SELECTED TEXT:
Abstract

Prion diseases are fatal infectious neurodegenerative disorders in humans and other animals and are caused by misfolding of the cellular prion protein (PrPC) into the pathological isoform PrPSc. These diseases have the potential to transmit within or between species, including zoonotic transmission to humans. Elucidating the molecular and cellular mechanisms underlying prion propagation and transmission is therefore critical for developing molecular strategies for disease intervention. We have shown previously that impaired quality control mechanisms directly influence prion propagation. In this study, we manipulated cellular quality control pathways in vitro by stably and transiently overexpressing selected quality control folding (ERp57) and cargo (VIP36) proteins and investigated the effects of this overexpression on prion propagation. We found that ERp57 or VIP36 overexpression in persistently prion-infected neuroblastoma cells significantly reduces the amount of PrPSc in immunoblots and prion-seeding activity in the real-time quaking-induced conversion (RT-QuIC) assay. Using different cell lines infected with various prion strains confirmed that this effect is not cell type– or prion strain–specific. Moreover, de novo prion infection revealed that the overexpression significantly reduced newly formed PrPSc in acutely infected cells. ERp57-overexpressing cells significantly overcame endoplasmic reticulum stress, as revealed by expression of lower levels of the stress markers BiP and CHOP, accompanied by a decrease in PrP aggregates. Furthermore, application of ERp57-expressing lentiviruses prolonged the survival of prion-infected mice. Taken together, improved cellular quality control via ERp57 or VIP36 overexpression impairs prion propagation and could be utilized as a potential therapeutic strategy.

WORK INSTRUCTIONS:
In the abstract on prion propagation, which two stress markers showed lower expression in ERp57-overexpressing cells? The rows that follow have no connection to the abstract on prion propagation.

SUPPLIED DATA:

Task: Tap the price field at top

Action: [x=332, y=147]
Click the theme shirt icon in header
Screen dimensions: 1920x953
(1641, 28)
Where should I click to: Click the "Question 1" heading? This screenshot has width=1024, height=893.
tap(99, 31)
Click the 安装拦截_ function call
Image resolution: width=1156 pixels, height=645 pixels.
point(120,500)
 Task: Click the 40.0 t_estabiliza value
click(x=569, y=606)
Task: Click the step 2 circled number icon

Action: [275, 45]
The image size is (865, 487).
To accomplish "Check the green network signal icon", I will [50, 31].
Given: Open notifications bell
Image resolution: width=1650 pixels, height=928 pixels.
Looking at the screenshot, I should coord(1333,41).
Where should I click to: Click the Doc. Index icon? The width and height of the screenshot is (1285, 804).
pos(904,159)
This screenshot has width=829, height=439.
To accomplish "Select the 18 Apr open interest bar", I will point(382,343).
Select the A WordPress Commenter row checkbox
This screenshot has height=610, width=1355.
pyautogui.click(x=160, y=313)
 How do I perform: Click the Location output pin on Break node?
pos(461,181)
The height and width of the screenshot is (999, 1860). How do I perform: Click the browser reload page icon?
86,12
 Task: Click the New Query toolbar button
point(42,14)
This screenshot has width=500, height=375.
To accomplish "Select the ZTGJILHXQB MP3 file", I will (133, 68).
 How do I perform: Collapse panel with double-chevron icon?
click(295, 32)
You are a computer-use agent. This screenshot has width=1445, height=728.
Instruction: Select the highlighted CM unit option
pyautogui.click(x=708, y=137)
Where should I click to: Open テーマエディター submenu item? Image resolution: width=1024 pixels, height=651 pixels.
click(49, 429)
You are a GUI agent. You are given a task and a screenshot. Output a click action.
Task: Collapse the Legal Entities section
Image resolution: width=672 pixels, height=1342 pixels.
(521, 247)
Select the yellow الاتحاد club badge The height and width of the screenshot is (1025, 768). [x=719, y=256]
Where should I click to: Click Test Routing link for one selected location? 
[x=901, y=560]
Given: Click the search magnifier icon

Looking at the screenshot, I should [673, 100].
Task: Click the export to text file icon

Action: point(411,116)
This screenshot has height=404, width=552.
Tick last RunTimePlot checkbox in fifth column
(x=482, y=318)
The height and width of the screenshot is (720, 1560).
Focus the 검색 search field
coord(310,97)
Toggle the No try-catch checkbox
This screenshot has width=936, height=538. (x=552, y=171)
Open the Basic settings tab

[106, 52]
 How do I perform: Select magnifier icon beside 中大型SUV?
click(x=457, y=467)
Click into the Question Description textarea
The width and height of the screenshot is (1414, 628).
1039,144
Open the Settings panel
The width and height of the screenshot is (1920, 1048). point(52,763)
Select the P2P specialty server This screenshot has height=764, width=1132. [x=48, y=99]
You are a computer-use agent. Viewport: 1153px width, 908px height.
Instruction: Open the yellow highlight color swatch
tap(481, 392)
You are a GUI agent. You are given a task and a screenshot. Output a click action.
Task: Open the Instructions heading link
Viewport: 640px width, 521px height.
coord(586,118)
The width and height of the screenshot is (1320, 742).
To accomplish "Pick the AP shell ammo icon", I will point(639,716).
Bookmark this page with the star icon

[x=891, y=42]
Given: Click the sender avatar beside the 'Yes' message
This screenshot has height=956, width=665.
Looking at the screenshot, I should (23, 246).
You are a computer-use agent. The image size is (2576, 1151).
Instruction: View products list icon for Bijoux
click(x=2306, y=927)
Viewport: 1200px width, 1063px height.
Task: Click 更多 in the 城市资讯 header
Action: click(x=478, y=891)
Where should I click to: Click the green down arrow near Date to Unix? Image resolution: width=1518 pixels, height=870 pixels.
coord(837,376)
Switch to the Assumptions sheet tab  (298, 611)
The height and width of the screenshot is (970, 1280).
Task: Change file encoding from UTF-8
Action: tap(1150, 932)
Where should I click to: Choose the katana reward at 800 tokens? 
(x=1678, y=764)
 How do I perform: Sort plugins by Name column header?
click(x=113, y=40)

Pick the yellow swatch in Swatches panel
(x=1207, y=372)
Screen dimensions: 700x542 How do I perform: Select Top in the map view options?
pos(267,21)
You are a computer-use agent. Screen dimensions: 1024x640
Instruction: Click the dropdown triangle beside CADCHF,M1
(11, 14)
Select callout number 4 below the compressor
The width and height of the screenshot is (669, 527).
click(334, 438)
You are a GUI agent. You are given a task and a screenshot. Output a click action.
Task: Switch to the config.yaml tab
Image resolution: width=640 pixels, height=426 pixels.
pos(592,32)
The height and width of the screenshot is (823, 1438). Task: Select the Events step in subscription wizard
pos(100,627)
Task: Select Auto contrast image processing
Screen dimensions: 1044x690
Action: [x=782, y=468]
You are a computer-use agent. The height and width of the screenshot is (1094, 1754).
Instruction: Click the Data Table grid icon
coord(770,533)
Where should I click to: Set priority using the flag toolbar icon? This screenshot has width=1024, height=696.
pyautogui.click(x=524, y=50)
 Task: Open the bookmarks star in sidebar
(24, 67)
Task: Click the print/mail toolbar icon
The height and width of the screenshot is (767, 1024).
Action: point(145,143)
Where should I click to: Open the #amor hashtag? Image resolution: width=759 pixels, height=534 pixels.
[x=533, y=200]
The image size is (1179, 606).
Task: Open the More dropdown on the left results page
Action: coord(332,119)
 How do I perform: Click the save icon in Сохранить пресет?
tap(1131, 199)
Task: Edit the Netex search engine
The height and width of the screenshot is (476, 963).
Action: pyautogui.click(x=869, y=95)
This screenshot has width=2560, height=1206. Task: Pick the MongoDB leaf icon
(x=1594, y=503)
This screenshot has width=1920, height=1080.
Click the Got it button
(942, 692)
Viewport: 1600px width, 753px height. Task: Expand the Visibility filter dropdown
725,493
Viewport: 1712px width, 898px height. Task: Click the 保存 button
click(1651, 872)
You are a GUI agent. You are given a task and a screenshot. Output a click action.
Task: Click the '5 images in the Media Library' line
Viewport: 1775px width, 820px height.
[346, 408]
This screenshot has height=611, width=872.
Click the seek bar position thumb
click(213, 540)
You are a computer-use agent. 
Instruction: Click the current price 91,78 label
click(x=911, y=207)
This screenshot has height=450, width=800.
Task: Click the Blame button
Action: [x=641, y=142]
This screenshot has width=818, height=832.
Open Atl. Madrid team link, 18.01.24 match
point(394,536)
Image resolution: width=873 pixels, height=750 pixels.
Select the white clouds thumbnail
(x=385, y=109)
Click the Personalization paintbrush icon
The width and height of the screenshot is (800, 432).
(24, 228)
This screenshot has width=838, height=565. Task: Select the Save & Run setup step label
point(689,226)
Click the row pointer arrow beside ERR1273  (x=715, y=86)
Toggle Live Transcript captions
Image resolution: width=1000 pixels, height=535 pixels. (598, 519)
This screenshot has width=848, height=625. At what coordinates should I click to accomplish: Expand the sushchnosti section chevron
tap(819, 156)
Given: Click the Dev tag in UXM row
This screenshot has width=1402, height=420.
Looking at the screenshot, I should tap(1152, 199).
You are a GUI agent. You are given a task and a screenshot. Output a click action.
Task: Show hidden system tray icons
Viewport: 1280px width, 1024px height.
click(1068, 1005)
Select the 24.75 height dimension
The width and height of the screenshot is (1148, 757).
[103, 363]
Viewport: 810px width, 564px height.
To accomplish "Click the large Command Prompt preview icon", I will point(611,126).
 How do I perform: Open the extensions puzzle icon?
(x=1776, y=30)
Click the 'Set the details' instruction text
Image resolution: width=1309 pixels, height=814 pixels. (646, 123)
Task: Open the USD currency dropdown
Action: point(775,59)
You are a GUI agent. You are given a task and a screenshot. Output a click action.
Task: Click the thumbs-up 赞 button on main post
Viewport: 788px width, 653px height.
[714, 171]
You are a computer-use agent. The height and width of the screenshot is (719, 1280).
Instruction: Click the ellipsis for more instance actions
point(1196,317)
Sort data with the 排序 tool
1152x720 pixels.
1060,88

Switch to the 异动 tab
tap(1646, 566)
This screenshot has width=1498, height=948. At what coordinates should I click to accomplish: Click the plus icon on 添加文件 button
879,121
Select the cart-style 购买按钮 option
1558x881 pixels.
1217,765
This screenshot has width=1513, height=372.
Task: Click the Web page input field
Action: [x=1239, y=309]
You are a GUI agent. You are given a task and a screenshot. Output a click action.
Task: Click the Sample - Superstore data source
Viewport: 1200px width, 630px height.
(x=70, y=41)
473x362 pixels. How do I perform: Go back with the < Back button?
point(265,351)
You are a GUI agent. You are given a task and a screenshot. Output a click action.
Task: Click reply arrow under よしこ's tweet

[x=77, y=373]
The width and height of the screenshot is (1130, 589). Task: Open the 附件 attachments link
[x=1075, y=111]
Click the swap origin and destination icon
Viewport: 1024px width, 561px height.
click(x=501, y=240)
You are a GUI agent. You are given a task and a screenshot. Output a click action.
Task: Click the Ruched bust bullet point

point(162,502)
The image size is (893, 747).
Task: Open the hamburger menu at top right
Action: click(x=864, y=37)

RESPONSE FOR THIS EXERCISE:
BiP and CHOP